I think this is a case of perception vs. reality. Maybe some see Trumps rhetoric as fascist like but nothing he done compares to truly fascist governments. Also its important to differentiate between what fascists promised in order to get into power and they actual did. Most of Trumps similarities are with the former.

Trump has actually does a lot of extreme things that the media generally doesn't report on because they focus on his extreme comments.  In addition to the list from Amy Siskind, Politico publishes a weekly "Five things Trump did this week while you weren't looking."
Any specific examples of fascism though? Extreme does not mean fascist either.

From September 1
1. Police can buy military equipment again - (re) militarizing the police
3. The fiduciary standard gets delayed for more than a year - Crony capitalism  (oddly crony capitalism is not on the list provided here, it is on the ones I've seen.)

From Amy Siskind's latest list
17. US Army recruiters are canceling contracts with hundreds of immigrant recruits, exposing some to deportation. Recruiters claim the move is to eliminate onerous background investigations from the enlistment process. - fear of difference

19. McClatchy reported the Trump regime is considering a policy which would fast-track the deportation of thousands of unaccompanied Central American teenagers who arrived at the southern border.
20. More than 150k children who arrived at the southern border, escaping violence and poverty in El Salvador, Honduras and Guatemala, would be sent back when they turn 18, without seeing an immigration judge first.


1 is the only policy i would consider fascist. The policies that deal with illegals enforce laws already in place which is the executive's job. If you believe these are to promote a racist fascist agenda thats just your opinion not a fact.

It's consistent with other racist policies and statements from Trump and the Trump Administration.  Certainly though most racist statements and government actions are not inherently fascist.

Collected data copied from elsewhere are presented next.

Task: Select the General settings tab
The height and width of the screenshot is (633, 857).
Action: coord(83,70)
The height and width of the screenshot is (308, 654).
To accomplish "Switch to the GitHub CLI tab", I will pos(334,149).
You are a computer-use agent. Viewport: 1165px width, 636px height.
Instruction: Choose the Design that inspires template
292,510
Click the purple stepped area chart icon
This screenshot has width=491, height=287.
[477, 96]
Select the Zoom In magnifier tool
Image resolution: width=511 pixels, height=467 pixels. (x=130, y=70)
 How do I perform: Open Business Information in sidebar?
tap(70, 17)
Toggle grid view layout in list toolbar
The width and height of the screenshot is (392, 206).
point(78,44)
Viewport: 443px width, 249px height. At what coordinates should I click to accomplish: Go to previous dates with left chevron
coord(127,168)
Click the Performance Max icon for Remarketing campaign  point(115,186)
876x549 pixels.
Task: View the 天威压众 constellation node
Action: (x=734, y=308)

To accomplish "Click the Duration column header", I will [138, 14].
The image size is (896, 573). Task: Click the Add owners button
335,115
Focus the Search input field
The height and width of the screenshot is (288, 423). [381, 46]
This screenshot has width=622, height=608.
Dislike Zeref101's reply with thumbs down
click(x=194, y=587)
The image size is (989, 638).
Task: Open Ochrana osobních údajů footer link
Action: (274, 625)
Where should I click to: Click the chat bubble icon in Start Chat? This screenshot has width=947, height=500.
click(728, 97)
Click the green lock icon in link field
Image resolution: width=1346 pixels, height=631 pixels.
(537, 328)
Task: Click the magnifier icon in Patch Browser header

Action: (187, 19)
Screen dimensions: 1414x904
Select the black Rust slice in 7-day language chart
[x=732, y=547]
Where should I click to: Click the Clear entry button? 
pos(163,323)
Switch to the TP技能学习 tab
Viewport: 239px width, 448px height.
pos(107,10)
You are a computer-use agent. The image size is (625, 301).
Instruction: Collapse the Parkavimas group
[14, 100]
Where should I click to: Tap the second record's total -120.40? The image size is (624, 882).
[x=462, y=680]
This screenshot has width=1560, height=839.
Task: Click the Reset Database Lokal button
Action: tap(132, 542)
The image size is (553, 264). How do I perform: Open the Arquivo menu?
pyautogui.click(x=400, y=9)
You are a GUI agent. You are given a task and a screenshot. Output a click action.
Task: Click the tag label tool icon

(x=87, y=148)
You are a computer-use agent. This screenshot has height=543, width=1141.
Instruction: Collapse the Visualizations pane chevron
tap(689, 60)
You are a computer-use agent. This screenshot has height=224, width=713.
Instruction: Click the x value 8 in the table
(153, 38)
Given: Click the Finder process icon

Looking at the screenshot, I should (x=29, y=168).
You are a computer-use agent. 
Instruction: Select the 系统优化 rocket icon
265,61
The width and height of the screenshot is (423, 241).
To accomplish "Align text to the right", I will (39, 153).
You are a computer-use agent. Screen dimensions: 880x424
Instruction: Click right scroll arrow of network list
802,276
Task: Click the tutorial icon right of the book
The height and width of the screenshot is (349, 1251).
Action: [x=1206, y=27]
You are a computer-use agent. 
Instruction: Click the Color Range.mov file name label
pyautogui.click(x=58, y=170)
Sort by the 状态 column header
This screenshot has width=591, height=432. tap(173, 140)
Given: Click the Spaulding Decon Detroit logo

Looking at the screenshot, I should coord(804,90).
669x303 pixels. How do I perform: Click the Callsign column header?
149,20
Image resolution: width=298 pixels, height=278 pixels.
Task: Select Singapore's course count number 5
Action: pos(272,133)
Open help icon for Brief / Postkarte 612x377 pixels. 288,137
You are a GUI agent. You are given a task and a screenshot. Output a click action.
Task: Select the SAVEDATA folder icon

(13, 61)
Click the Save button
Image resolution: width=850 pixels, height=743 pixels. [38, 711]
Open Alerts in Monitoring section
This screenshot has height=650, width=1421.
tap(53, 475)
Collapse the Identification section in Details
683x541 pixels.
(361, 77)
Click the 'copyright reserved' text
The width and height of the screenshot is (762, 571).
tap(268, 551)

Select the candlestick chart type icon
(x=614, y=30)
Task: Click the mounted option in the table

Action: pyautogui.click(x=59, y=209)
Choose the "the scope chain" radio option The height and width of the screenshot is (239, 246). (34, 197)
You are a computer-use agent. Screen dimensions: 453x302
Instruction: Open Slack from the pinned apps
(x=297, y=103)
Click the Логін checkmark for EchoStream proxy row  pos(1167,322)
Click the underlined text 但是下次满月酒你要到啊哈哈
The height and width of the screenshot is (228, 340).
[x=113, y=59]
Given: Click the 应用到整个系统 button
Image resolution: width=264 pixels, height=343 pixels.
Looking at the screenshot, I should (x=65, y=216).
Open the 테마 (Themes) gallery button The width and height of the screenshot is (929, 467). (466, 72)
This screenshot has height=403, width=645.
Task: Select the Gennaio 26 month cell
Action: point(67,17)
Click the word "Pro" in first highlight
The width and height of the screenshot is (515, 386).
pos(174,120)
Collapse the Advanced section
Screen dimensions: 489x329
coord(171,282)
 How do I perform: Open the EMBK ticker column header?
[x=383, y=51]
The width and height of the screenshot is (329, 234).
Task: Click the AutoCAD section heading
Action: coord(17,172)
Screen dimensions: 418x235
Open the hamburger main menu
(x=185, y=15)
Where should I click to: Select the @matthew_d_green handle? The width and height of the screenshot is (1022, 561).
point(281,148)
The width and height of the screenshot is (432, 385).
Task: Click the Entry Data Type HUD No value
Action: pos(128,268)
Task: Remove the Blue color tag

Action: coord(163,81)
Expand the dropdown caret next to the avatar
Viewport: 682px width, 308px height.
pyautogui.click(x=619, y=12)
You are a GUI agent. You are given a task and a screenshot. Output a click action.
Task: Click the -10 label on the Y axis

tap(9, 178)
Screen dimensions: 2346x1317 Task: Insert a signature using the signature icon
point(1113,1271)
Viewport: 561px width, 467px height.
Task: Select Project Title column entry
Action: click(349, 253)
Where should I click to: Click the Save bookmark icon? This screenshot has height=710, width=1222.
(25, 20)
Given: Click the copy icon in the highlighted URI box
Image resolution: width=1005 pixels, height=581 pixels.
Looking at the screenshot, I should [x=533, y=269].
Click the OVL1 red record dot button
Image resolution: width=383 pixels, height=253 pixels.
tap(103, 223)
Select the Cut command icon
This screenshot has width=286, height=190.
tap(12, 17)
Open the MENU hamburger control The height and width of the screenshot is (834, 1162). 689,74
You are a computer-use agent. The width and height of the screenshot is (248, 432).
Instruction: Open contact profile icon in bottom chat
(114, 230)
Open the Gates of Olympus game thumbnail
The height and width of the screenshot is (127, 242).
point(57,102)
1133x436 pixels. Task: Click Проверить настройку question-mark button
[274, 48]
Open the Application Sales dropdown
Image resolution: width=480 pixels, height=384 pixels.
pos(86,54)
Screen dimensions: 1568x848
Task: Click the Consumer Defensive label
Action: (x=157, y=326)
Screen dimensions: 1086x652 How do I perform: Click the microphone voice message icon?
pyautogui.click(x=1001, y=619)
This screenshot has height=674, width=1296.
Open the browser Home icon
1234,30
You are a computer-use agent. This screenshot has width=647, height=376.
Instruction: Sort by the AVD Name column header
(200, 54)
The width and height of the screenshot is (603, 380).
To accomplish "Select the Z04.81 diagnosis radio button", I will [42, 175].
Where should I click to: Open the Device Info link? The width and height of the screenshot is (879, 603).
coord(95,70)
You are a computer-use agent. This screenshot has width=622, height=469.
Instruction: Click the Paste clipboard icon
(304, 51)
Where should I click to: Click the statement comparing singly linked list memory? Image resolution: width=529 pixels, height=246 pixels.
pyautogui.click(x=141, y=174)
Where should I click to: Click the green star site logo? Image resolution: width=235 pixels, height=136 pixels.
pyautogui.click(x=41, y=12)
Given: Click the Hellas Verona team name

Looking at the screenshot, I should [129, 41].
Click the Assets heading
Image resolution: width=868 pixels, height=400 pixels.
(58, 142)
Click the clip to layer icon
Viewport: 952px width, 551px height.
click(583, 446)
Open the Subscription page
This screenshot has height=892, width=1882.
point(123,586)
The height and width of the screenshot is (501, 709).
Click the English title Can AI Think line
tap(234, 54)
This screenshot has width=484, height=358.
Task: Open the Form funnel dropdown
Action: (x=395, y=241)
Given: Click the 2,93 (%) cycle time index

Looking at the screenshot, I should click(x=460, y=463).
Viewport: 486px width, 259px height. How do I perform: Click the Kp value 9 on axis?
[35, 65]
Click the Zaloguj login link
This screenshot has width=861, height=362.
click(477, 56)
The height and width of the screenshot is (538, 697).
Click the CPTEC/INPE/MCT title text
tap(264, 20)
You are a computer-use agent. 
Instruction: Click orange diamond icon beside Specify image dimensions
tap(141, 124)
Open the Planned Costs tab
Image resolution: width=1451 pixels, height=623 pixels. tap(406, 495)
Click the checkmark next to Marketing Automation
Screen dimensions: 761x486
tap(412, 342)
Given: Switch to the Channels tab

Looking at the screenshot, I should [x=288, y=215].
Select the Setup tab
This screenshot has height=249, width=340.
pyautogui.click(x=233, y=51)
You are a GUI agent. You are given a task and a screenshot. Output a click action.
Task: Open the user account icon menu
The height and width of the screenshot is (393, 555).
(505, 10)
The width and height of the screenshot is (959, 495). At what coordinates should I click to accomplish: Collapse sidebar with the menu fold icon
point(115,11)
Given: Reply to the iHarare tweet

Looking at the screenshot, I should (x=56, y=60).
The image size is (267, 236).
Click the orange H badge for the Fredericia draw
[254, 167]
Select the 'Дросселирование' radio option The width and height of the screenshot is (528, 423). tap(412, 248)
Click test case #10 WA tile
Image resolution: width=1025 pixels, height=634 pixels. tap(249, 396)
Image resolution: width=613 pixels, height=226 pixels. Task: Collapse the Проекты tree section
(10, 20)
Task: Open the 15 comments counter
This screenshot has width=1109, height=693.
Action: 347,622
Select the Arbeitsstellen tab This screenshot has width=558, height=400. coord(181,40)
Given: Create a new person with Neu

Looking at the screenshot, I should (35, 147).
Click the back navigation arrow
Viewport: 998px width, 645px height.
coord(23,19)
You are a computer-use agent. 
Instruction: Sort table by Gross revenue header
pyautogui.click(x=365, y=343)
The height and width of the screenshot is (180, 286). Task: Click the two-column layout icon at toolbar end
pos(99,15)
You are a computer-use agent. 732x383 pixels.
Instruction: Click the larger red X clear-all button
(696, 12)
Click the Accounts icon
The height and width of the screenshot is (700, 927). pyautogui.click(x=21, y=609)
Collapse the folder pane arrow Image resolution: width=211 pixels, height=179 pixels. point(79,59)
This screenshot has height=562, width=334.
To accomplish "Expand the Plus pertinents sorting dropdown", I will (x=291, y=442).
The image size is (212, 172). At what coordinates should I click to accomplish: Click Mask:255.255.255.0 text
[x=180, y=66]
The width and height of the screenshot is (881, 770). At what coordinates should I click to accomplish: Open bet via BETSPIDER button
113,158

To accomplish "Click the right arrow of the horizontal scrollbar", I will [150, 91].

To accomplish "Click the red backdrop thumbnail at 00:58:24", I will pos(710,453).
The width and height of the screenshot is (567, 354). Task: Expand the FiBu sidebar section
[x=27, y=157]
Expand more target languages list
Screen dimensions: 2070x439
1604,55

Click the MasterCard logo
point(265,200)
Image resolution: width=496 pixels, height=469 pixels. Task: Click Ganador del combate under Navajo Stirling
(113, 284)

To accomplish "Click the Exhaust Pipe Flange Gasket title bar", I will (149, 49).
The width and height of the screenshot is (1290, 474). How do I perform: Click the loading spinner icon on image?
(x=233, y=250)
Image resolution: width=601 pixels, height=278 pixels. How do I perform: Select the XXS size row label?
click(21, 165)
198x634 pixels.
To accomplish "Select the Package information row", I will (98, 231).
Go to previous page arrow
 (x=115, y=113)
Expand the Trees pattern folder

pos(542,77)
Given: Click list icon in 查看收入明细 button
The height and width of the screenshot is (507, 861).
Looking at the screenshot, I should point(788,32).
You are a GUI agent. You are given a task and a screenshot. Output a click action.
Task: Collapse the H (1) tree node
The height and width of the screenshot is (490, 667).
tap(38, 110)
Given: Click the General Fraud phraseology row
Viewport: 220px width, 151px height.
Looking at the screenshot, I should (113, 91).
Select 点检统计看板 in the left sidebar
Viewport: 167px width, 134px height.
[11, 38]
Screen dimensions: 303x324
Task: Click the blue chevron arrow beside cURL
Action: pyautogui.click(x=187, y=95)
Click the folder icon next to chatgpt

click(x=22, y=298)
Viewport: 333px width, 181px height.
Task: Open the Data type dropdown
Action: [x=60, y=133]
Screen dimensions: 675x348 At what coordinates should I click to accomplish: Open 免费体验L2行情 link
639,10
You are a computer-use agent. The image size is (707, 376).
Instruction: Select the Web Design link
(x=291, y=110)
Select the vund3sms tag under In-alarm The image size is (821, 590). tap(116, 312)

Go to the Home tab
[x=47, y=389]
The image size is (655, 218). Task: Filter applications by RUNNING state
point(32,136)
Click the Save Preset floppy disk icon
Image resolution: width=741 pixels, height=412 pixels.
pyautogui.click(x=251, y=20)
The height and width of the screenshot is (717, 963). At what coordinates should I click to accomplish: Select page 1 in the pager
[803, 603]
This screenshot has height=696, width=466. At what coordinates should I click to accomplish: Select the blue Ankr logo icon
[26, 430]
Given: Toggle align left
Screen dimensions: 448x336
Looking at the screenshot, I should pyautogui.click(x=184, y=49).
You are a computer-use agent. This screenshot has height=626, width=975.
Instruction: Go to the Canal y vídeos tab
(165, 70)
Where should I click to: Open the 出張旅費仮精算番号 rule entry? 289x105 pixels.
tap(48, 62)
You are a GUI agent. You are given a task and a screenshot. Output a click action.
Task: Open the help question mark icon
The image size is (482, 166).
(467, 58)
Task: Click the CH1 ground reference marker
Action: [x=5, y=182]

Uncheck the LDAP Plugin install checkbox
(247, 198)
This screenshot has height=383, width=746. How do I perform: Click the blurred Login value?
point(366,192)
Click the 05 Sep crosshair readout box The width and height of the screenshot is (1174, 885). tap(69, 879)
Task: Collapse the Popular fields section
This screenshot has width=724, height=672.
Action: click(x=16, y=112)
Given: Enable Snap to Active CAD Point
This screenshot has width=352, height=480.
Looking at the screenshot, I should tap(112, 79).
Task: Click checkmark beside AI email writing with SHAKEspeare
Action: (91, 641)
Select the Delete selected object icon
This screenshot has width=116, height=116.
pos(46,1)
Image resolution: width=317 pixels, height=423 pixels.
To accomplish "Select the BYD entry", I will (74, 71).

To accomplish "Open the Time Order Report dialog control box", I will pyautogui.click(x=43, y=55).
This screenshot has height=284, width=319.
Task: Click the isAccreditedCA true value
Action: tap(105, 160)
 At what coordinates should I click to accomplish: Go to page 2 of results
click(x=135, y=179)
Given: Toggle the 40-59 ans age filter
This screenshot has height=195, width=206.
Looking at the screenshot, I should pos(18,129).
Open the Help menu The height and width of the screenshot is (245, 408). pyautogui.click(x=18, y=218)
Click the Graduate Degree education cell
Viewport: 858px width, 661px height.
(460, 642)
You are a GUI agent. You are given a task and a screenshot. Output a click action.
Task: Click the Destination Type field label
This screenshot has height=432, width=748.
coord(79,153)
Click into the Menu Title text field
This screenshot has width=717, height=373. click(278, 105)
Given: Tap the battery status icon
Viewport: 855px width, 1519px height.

Item 20 is not U.S law in terms of those escaping violence as those people have the right to seek refugee status.
Racist policies such as???

Not a neutral website, but I think it's hard to dispute the 'facts' of a single item, and taken together they certainly point to clear racism:
List of policies enacted by Trump administration to further white supremacy: Travel-ban executive order; border-protection executive order; Presidential Voter Integrity Commission executive order; repealed federal regulations against reporting pay discrimination; law-enforcement protection executive order; reinstated mandatory minimums; repealed Deferred Action for Childhood Arrivals, or DACA; created commission to investigate affirmative action lawsuits; pardoned former Maricopa County, Ariz.,
Just because a policy affects a specific group more dies not make it unfair if the rules are apllied to everyone. Fairness is equal application of rules, not equal results. Mandatory minimums, aa lawsuits, voter id laws, immigration laws, and travel bans all seek to resolve legitimate issues.  All races must abide by them. No policy will affect every demographic equally.  Again it's your opinion to declare these policies racist. It is not an undisputed fact. I do not believe any of them to be racist or fascist. I'm sure you'll argue these policies counter minorities but I don't see how applying equal standards targets anyone other than those who break the law or put the public in danger. Racist policies would give different rights or privileges to different groups, kind of like affirmative action 😉. Arpaio should be in jail though.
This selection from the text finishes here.